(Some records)
※
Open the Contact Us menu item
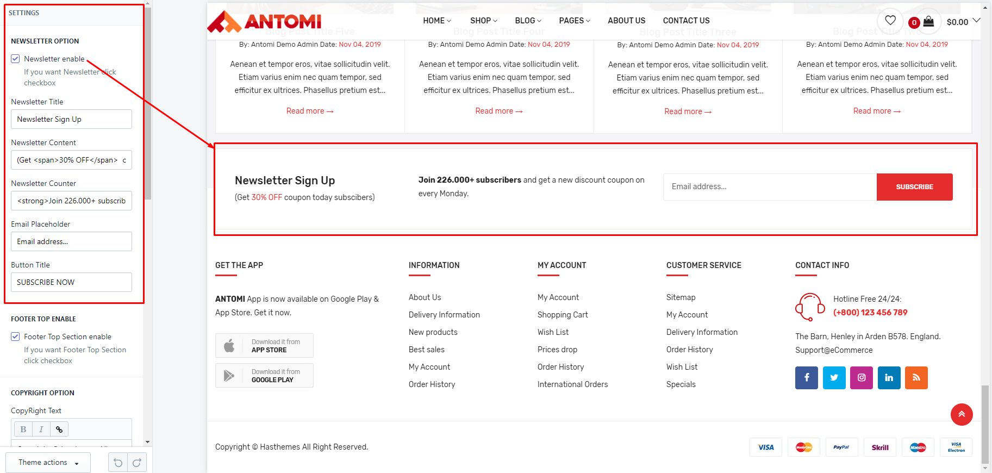 pyautogui.click(x=686, y=21)
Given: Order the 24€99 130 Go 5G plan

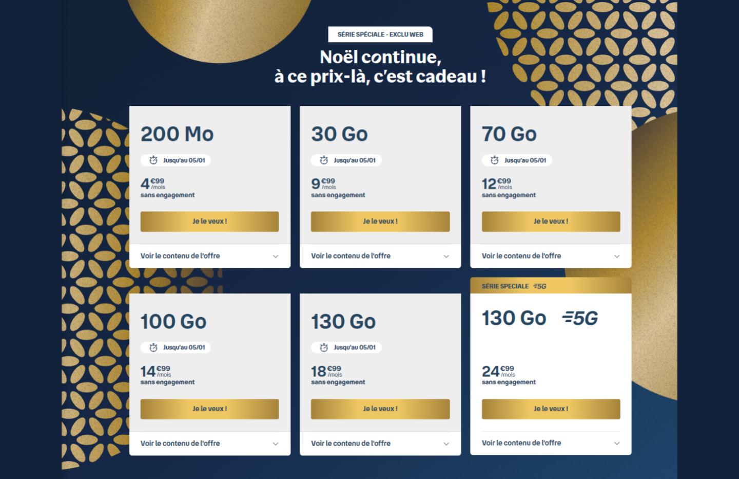Looking at the screenshot, I should (551, 409).
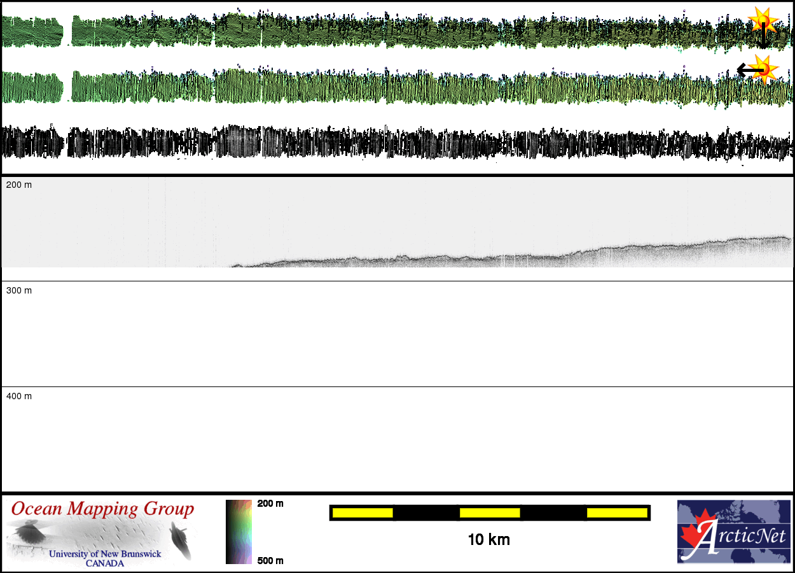
Task: Click the depth color scale legend
Action: [x=239, y=532]
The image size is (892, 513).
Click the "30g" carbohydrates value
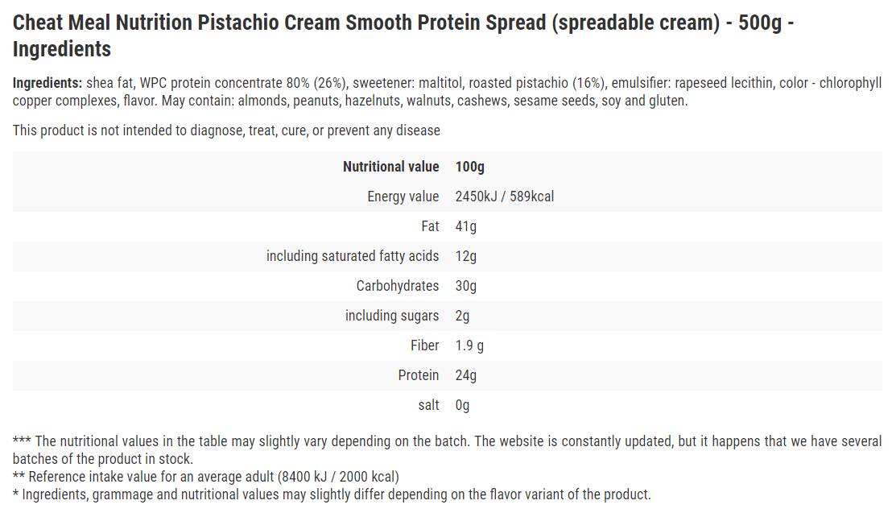(x=465, y=286)
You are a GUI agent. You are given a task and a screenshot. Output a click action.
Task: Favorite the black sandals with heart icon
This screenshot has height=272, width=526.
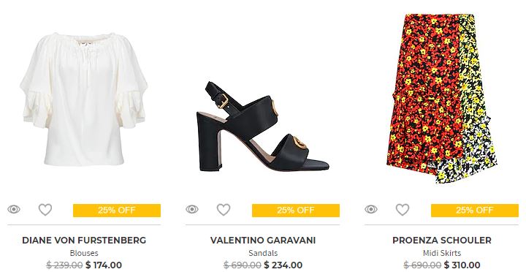[x=224, y=210]
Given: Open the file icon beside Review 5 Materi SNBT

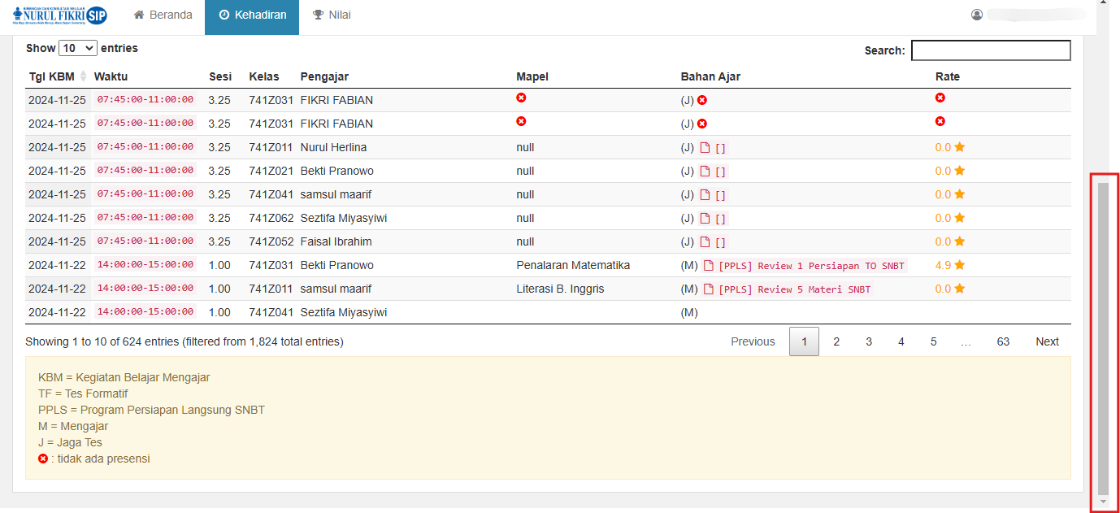Looking at the screenshot, I should click(x=708, y=289).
※
### Stated problem
Please rewrite all the items above, replacing "Open" with "Select" and leaving everything else unchanged, and omit the pictures.

### Answer below
Select the Contact Us menu item
 pyautogui.click(x=686, y=21)
Given: Order the 24€99 130 Go 5G plan

Looking at the screenshot, I should (551, 409).
Task: Click the depth color scale legend
Action: [x=239, y=532]
The image size is (892, 513).
Click the "30g" carbohydrates value
(x=465, y=286)
You are a GUI agent. You are given a task and a screenshot. Output a click action.
Task: Favorite the black sandals with heart icon
This screenshot has height=272, width=526.
[x=224, y=210]
Given: Select the file icon beside Review 5 Materi SNBT

Looking at the screenshot, I should click(x=708, y=289).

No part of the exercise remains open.